Outline/Structure of the Case Study
- Outline of the challenges faced when trying to productionise machine learning models in a two team model (data engineering and data science as separate teams)
- Data science team would work on a model (mostly in isolation) and then hand it over to engineering to implement.
- Overview of our tech stack at this point in time (EMR, RedShift, EC2 & SQS).
First we implemented Airflow to ease our job orchestration pains
- What is airflow?
- Pipeline as code demo/example
- How did this help
- Dependency management
- Backfilling data
Then we started using BigQuery to enable organisation wide data publishing
- What is BigQuery
- How it allowed us to share and manage data
Some trends we started to notice
- BigQuery was a really powerful and relatively cheap processing engine.
- Data scientists can write SQL really well and therefore create features at scale in BigQuery themselves without the need for data engineers to translate it to ‘real’ code.
...but we needed a way to make this process robust.
Introducing Breeze (internal tool)
The way Breeze works is that it enables data scientists to run BigQuery SQL tasks in airflow. The interface for this are yaml files stored in a git repo owned by engineering.
- Can chain dependencies together. For example first clean some data and then build feature x and y.
- Scheduled to run daily
- Alerting if anything fails
- Demo of a basic breeze yaml file
- Upskilling of the data science team to use git and do PRs.
We wanted to add some sort of testing, so that we could detect errors early, enable refactoring and all those other good things that come with testing.
- Ability to add test fixtures for SQL and UDFs (User Defined Functions).
- A bit of convincing and training required to get data scientists writing tests but we got there in the end.
Adding Data Integrity Checks
Testing that the SQL does what you expect is great but it doesn't help when the data itself can change unexpectedly. For example, the business decides to turn off a site section that you heavily rely on for predicting a particular behaviour.
- Add validation sql to check outputs are as expected.
- Demo validation yaml
Building on the framework
Once we had these core components it wasn't hard to add additional yaml templates
- Export / Import to S3, SFTP & GCS.
- Export to our internal email and marketing systems.

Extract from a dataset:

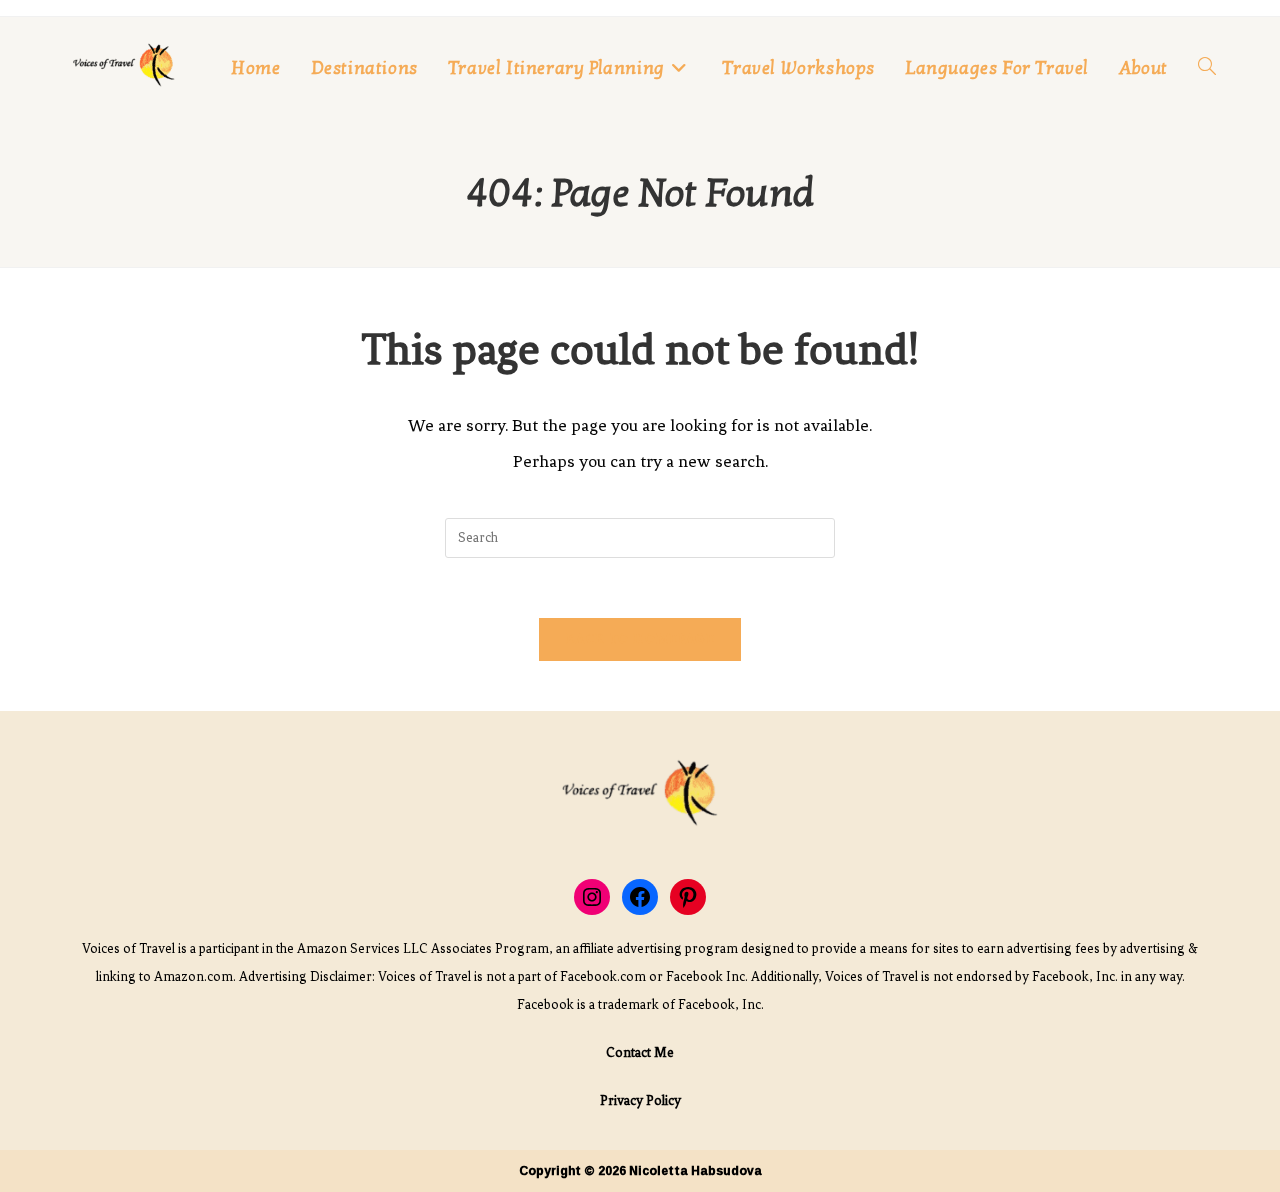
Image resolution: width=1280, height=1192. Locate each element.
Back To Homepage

- Export to S3, run a sagemaker model and import back into BQ.
How other teams might benefit from the process we went through.
- Engineering effort is now more focussed on adding to the platform instead of implementing individual data features/models.

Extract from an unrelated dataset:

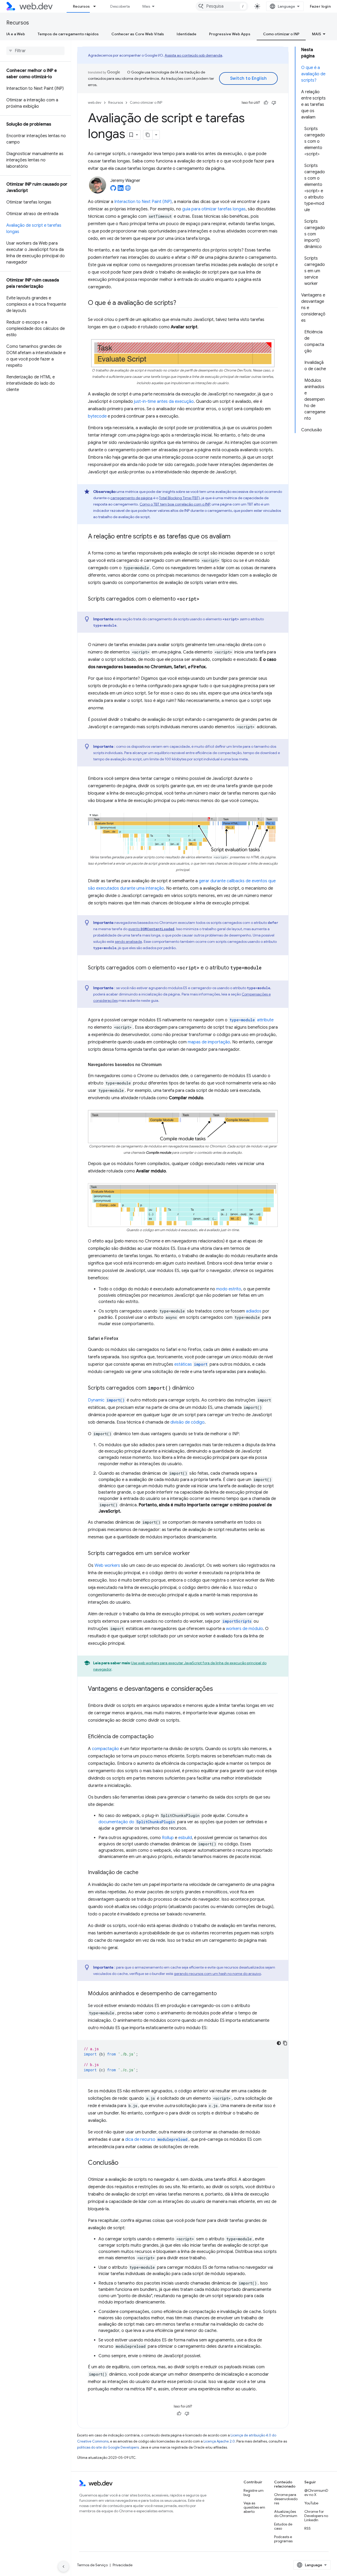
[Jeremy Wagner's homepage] (128, 189)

- Data scientists can write production code themselves and not be waiting on engineering.
- The speed in which we can build a new model has dramatically improved
- Data cleaning and feature creation is lighting fast on BigQuery.
- Not as much control on the process, probably not the same amount of rigour in testing.
- Mostly only a batch pipeline.
- We have hit some limitations with BigQuery
- Lack of tooling with SQL such as style checks etc.
- Giving data scientists autonomy to productionise their own features & models give you fast feedback loops and lowers time from ideation to shipped product.
- Techniques and examples of how engineering teams can build robust pipelines when you have less control of the end to end process and are working with SQL.
- Basic introduction to some products in market that we use, AWS SageMaker, AirFlow & BigQuery.
- Finding common ground with data scientists and working with them to up-skill where required is crucial.
Anyone interested in the process, tooling and trade-offs supporting data scientists getting models into production.
Prerequisites for Attendees
Interest in productionisation of models. Basic understanding of the process undertaken when building a machine learning model: Data sourcing, cleaning, feature creation, model creation and deployment.